Conjunto de tareas:
**A)** Reproduce literalmente el fragmento del texto proporcionado que va desde «A veces, las» hasta «por esa razón.», ambos incluidos.
**B)** Traduce al inglés la siguiente oración del texto proporcionado: «Y ellas decidieron quedarse en aquel lugar durante sus vacaciones de verano.»
**C)** Según el texto proporcionado, ¿quién dirige la revista literaria virtual Suplemesian?

──────── Texto proporcionado ────────

En noviembre del 2024, salió el séptimo número de la revista literaria virtual Suplemesian, dirigida por el escritor colombiano Ricardo Arenas C., y en ella he publicado un texto de mi autoría titulado «El lamento de la feligresa» (ver páginas 13 al 16 en el siguiente enlace: https://tinyurl.com/4dbzy7pf).
El diseño de la revista está bien trabajado y cuenta con un fondo musical que la distingue del resto. A ello hay que añadir, como siempre lo remarco, que la publicación es de libre acceso y tiene una proyección internacional muy amplia, al contar con colaboradores de gran talento de diferentes países de Europa e Hispanoamérica.
Decidí incluir el texto en mención en este espacio virtual para que los seguidores de mi blog que no se hayan enterado de la noticia puedan disfrutarlo aquí también. Este es el microrrelato aludido:
El lamento de la feligresa
El cura Sebastián invitó a Teresa y Paulina, sus dos hermanas, a visitarlo a la Iglesia del Sagrado Corazón de Jesús de Kuntur Llacta, en los Andes del Perú. Y ellas decidieron quedarse en aquel lugar durante sus vacaciones de verano. Era grato para ellas, que querían mucho a su hermano y se sentían bendecidas con su vocación, ayudar en el registro de la secretaría de la Iglesia y poner en orden los documentos. También estaban encargadas de cerrar el templo sagrado en la tarde, luego de terminados los servicios religiosos.
A veces, las hermanas se ponían a charlar entre ellas mientras hacían sus deberes, e incluían ocasionalmente en sus conversaciones a Elba, la encargada de la limpieza, quien luego de barrer y trapear el local, al caer la tarde, se despedía de todos y se iba a su casa. Cierta vez, Elba les contó que tenía un novio agnóstico muy celoso de un pueblo vecino que pertenecía al Rotary Club y que los fines de mes venía a visitarla. Ella lo había aceptado con reparos por su religión y temía que no le fuera bien en el amor por esa razón.

──────── Extracto de datos ────────

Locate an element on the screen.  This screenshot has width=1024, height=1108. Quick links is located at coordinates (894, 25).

────────
──────── Extracto de datos ────────

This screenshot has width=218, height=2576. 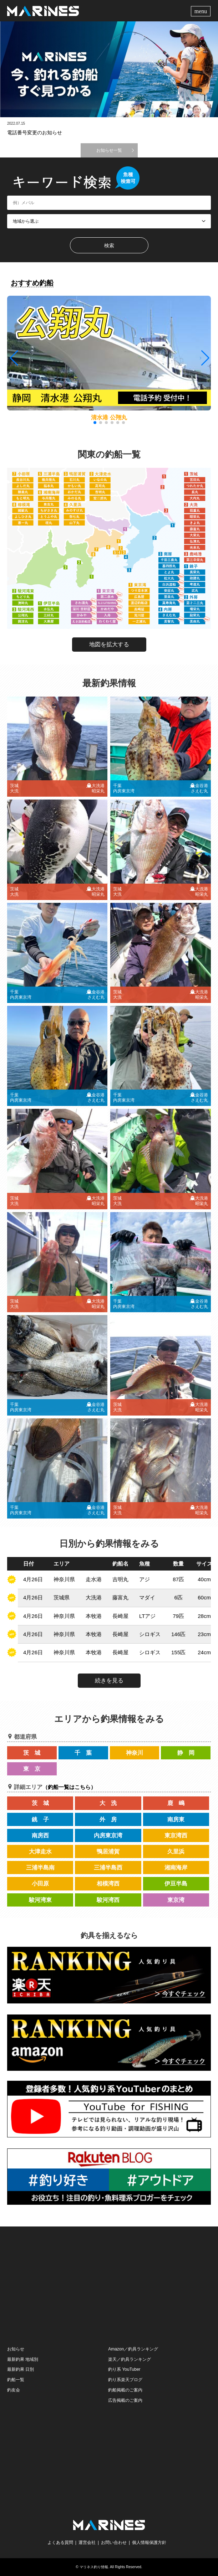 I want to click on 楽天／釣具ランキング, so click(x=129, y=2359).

────────

Respuestas por tarea:
**A)**
A veces, las hermanas se ponían a charlar entre ellas mientras hacían sus deberes, e incluían ocasionalmente en sus conversaciones a Elba, la encargada de la limpieza, quien luego de barrer y trapear el local, al caer la tarde, se despedía de todos y se iba a su casa. Cierta vez, Elba les contó que tenía un novio agnóstico muy celoso de un pueblo vecino que pertenecía al Rotary Club y que los fines de mes venía a visitarla. Ella lo había aceptado con reparos por su religión y temía que no le fuera bien en el amor por esa razón.

**B)** And they decided to stay in that place during their summer vacation.

**C)** El escritor colombiano Ricardo Arenas C.